# Does anyone know of a CDMA\LTE Widget or toggle for the Main screen?



## swc2001 (Dec 29, 2011)

Well I am looking for an easy way to toggle on off the CDMA\LTE to CDMA only for the front screen so I dont have to go through all the settings poo and what not. The reason is I have 4g away from home and like to use it.... but When I am at home I toggle it to CDMA only because I am on the bubble of 3g 4g so it tries to switch back and forth thus killing the battery quicker and making it frusterating getting data. Since I went to the .901 update things are awesome but I still need to click it over to CDMA. So I was just wondering if such a toggle of some kind existed or not.

Gimme an easy button baby!?! LOL

As always I sure do appreciate it guys.


----------



## LDubs (Nov 8, 2011)

I don't think this exists - closest I've seen is an app that is basically a shortcut to the Settings - Network screen.

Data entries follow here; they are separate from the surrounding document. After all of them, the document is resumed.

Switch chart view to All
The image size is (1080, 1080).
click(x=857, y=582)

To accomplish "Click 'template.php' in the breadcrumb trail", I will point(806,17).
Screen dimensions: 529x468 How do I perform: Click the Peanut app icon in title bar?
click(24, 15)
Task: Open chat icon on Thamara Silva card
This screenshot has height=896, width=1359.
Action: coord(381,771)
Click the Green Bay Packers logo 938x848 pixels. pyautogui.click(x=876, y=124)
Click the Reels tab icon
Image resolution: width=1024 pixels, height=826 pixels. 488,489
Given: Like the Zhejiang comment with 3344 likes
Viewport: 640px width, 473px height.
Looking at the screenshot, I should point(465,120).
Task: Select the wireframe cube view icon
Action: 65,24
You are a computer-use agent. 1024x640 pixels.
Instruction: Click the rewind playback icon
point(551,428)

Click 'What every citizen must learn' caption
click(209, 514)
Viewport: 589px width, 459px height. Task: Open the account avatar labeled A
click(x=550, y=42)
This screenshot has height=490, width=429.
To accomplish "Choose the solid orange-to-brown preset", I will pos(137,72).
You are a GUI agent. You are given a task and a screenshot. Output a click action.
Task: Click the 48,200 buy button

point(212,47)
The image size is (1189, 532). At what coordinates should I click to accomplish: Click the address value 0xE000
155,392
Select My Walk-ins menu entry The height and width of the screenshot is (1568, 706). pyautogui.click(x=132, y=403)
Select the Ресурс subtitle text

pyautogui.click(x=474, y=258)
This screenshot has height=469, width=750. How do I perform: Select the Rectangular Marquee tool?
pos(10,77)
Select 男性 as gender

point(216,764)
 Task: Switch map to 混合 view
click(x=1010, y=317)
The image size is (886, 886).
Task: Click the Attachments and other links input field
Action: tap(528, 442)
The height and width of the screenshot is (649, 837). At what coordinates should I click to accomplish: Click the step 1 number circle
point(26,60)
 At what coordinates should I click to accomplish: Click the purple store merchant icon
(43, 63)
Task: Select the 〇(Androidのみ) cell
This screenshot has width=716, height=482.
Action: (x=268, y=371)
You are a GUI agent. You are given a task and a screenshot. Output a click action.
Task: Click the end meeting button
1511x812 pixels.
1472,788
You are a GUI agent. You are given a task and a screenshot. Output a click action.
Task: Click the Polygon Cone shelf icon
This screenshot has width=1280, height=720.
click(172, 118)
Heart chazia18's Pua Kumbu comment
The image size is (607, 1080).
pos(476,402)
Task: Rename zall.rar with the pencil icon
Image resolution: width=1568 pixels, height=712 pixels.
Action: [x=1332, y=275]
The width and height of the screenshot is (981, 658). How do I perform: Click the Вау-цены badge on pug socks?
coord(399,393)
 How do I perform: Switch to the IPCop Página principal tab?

Anyone who knows otherwise, feel free to chime in...


----------



## yoyoche (Jun 11, 2011)

Try here, 4g toggle widget:
http://www.droid-life.com/2012/01/03/galaxy-nexus-receives-4g-lte-toggle-treatment-thanks-to-bamf/


----------



## ericatomars23 (Jun 21, 2011)

I was using this one for awhile. But I can easily just switch between in the settings.

LTE Switch


----------



## abuttino (Nov 6, 2011)

That doesn't work for the Kintic rom, wonder if it works on others


----------



## swc2001 (Dec 29, 2011)

yoyoche said:


> Try here, 4g toggle widget:
> http://www.droid-lif...thanks-to-bamf/


Well I tried it. It didnt work. Thanks for tryin though. Its exactly what I need... its just for the Nexus I guess.


----------



## swc2001 (Dec 29, 2011)

ericatomars23 said:


> I was using this one for awhile. But I can easily just switch between in the settings.
> 
> LTE Switch


This worked but still is not a toggle switch. It just gets you a couple steps closer. Hey its better than nothing right now... Thanks Bro.


----------



## ctwizzle (Jan 6, 2012)

http://www.droid-lif...thanks-to-bamf/

http://rootzwiki.com/topic/14024-widgetlte-toggle-bamf-lte-toggle-v02-01062012

Just released a Widget for the Nexus. Might be a CDMA only as it says CDMA while installing from CW Recovery. Tested and worked with Franco Kernel and GummyNex 0.38 Rom.


----------